Berlin Alexanderplaz by Alfred Döblin

 




A shocking novel. A disturbing novel. A brutal novel.

And if you click into the novel's ironic/humorous/satiric vibe set in the years when Berlin was Europe's most liberal city featuring avant-garde art, radical politics and sex easily available in any and all varieties, then Berlin Alexanderplaz is, I kid you not, a thrilling, enjoyable romp at breakneck speed.

Oh, the picaresque novel with its epigraphs and episodic adventures of an insatiable scallywag usually from the lower classes. True to form, Alfred Döblin trots out his main character and hero, a World War I vet by the name of Franz Biberkopf, fresh from Tegel Penitentiary where he served four years for sending his sweetheart to an early grave by way of cracking her skull and inflicting an assortment of other nasty injuries.
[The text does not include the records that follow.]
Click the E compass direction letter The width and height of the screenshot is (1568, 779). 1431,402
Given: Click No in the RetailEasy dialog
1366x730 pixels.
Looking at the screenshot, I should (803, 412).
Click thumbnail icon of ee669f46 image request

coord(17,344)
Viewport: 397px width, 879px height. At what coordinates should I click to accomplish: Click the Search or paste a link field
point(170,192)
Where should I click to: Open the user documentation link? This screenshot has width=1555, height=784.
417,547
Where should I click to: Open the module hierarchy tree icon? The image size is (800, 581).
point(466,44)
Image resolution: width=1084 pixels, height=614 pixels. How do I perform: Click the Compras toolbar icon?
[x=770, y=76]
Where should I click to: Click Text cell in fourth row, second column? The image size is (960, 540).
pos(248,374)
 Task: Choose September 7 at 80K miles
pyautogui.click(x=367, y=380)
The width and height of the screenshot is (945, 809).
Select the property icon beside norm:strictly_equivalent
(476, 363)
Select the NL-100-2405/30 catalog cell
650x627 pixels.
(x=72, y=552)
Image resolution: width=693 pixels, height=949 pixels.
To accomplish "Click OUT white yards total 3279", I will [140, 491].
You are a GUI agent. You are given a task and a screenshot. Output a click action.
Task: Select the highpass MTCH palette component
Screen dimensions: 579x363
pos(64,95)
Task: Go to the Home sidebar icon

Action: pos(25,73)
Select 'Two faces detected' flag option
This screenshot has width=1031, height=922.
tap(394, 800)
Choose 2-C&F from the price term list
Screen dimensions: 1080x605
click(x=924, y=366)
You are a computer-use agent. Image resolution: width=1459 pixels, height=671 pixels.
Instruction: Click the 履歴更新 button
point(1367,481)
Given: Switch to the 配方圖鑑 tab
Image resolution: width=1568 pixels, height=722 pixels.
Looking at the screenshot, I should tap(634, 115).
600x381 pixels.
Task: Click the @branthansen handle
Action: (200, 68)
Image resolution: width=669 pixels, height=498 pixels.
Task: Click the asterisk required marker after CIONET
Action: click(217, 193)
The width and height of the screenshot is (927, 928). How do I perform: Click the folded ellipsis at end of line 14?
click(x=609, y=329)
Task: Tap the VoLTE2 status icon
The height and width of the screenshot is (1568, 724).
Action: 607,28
Alfred Döblin's expressionist prose reads like Émile Zola's naturalism on crack and speed, as if nearly every man and woman in its five hundred pages has the jazz driven energy and élan and irreverence of a Henry Miller or a Charles Bukowski. And such qualities include the omniscient narrator who inserts jingles and songs, headlines and screamers, slogans and catchphrases as well as an array of other verbal flotsam that invade a reader's five senses as if one actually spent nights back in 1927-1928, the years Döblin wrote his masterpiece, wandering the Berlin streets and popping into many of the city's decadent, fleshpot theaters.

And, oh, those sardonic chapter openings and epigraphs such as "Franz Biberkopf is on the job market, you need to earn money, a man can't life without money," and "Here decent, well-intentioned Franz Biberkopf suffers a first reverse. He falls victim to a cheat. The shock is profound. Biberkopf has sworn to be decent, and as you've seen, he has been decent for several weeks, but that was really just temporary. In the long run, life finds that too prissy, and it cunningly trips him up."

New York Review Books deserves the highest praise for republishing this German literary classic in Michael Hofmann's stunning translation. Mr. Hofmann also furnishes an extensive Afterward wherein he expatiates on the life and times of Alfred Döblin, the history of Berlin Alexanderplatz and the challenges of translating the author's vibrant language into English.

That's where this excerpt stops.